Migori Governor Okoth Obado’s personal assistant was with Sharon Otieno inside the car in which she was kidnapped before she was found dead in Kodera forest, a witness told court yesterday.
The personal assistant, whose name was not mentioned in court, handed Sharon to the unknown killers after leaving Graca Hotel in Rongo town on the pretence that they were moving to another venue for their planned meeting.
Justice Cecilia Githua heard that the person who reported the abduction to the police – a protected prosecution witness – failed to name the personal assistant, despite being asked to do so. The witness also did not provide details of the car involved in the abduction.
At Graca Hotel, Sharon was in the company of the protected witness, whom she was telling about her frustrations after Mr Obado had made her pregnant following their one-year intimate relationship.
When the personal assistant arrived, he asked Sharon and her associate to change the venue of the meeting, Police Constable Willy Okoti told the court.
The governor’s assistant told them to enter a car that was waiting outside the hotel, so that they can proceed to the new venue.
After driving for 300 metres, the car stopped, and the governor’s assistant alighted, then called two men who were standing on the roadside. The strangers entered the car and it was driven towards Homa Bay.
Jumped out of the car
However, the protected witness jumped out of the car and later, at 9pm, was taken to Kadel police post by a villager, where he reported the abduction.
The officer stated that the protected witness did not give him the name of the personal assistant to the governor.
While narrating the events of September 3, 2018, prior to Sharon’s murder, the officer said the protected witness was able to escape from the car after the two strangers said they were going to kill him.
The officer was giving evidence in a case in which Mr Obado, his personal assistant Michael Oyamo and county government clerk Casper Obiero are charged with the murder of Sharon and her unborn baby.
“The reportee (protected witness) was brought to the police post in a white Probox car and told me that while in the abductors’ vehicle, he was threatened that he will be killed. Reason being that he was investigating allegations Governor Obado had impregnated (sic) Sharon. Fearing for his life, he jumped out of the moving car between Homa Bay and Kendu Bay,” said Mr Okoti.
When giving the report, the officer said, the protected witness at times would tremble “meaning he was fearing for his life”.
“He was bleeding on his hands and knees. His trouser (sic) was torn and he was very much shaken and trembling.

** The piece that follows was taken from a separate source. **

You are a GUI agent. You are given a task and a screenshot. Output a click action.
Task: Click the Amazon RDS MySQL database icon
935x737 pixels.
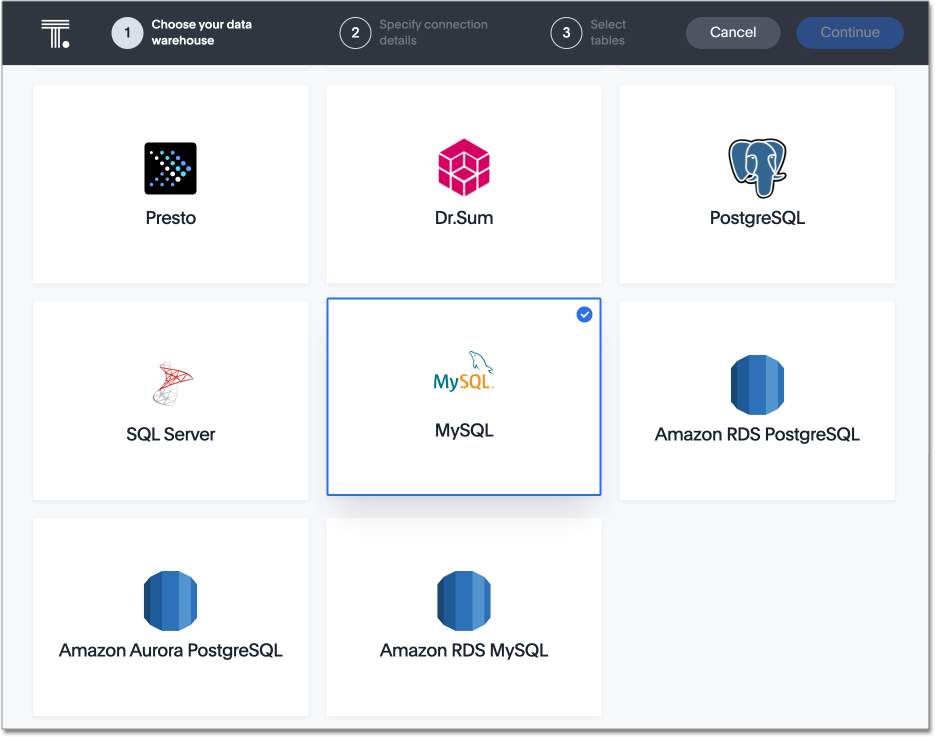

I cannot remember the colour of his clothes but I made a short report in the Occurrence Book and informed the OCS Kendu Bay to come for the reportee,” said Mr Okoti.
He produced as an exhibit in court an extract of the OB number where he booked the report. He further said the witness did not ask for police protection, even though he feared for his life.
However, Mr Okoti was taken to task by defence lawyers, who claimed that the statement he recorded with the Directorate of Criminal Investigations (DCI) had gaps.
The lawyers also argued that the police officer casually handled the abduction report and that the report the officer wrote in the Occurrence Book missed crucial details.
In addition, they pointed out that the police should have sent a signal because they had already been informed that Sharon was in danger.
“As an officer of 35 years in the service, did you ask the name of the said personal assistant to the governor? And what was the response of the reportee?” asked defence lawyer Elisha Ongoya.
Mr Okoti: “The reportee was trembling. He kept quiet when asked for the name of the said personal assistant.”
Lawyer Ongoya: “A report came of a dangerous incident and you failed to take the registration number of the car involved?”
Mr Okoti: “He (protected witness) could not remember the registration and I also asked for the colour of the car but I was not given … I asked the name of the personal assistant, but he did not give. I believe it was because of pain and he was shaken, so he could not speak much and was not in his senses.”
The officer neither captured that the protected witness was injured nor how he was dressed. Also not captured by the policeman, who was the most senior officer at the post, was the identity of the witness and the name of the victim of the abduction.
The defence questioned why the officer in his statement recorded that the witness had one injury but in court spoke of two injuries on both hands and knees.
In his evidence, Mr Okoti conceded that the missing details were important in pursuing the motor vehicle.
The hearing of the case was adjourned to October 4, when, said the prosecuting lawyer, Ms Catherine Mwaniki, two protected witnesses would give evidence.
So far, six witnesses have given evidence in the case.